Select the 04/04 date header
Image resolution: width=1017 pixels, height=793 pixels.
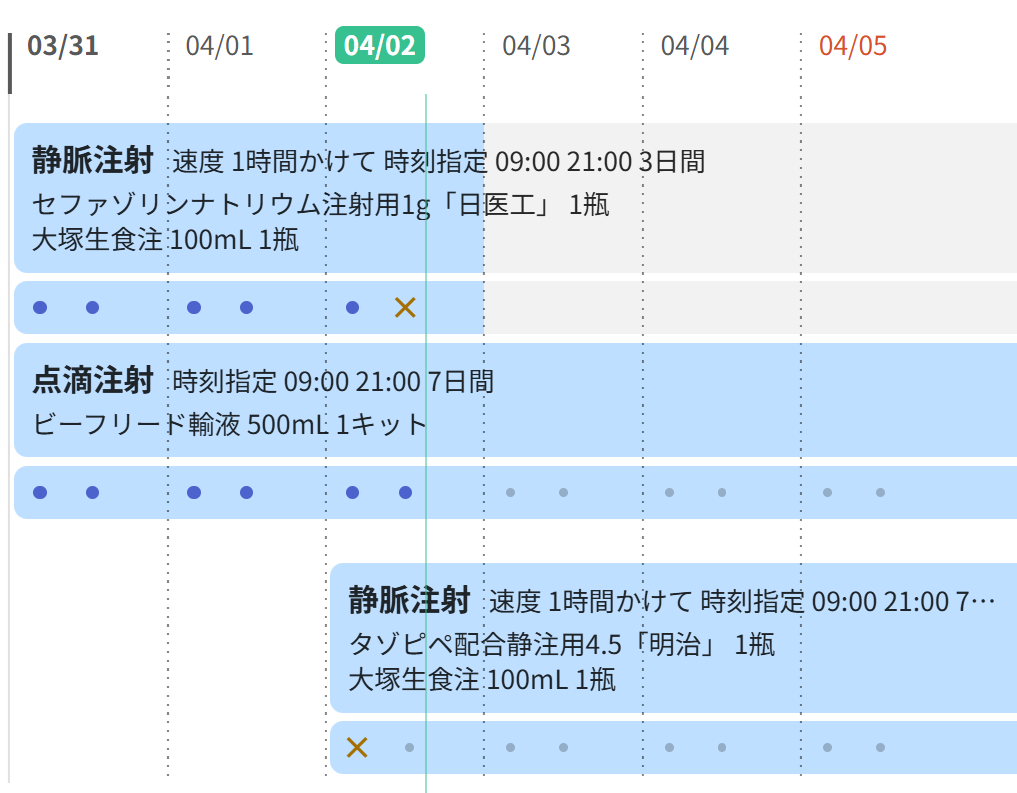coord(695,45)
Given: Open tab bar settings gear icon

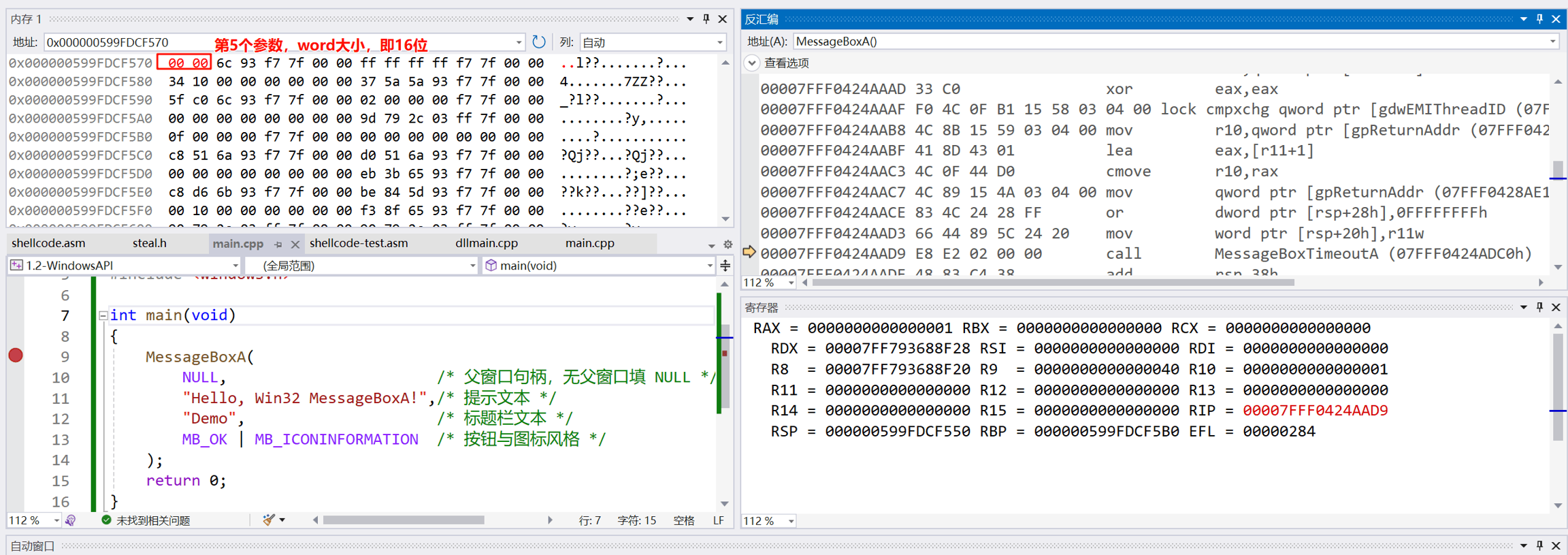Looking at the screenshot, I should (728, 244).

Activity> Please reproduce the records above exactly and leave any picture behind.

Finished exercise>
Select the 04/04 date header
Image resolution: width=1017 pixels, height=793 pixels.
coord(695,45)
Given: Open tab bar settings gear icon

Looking at the screenshot, I should (728, 244).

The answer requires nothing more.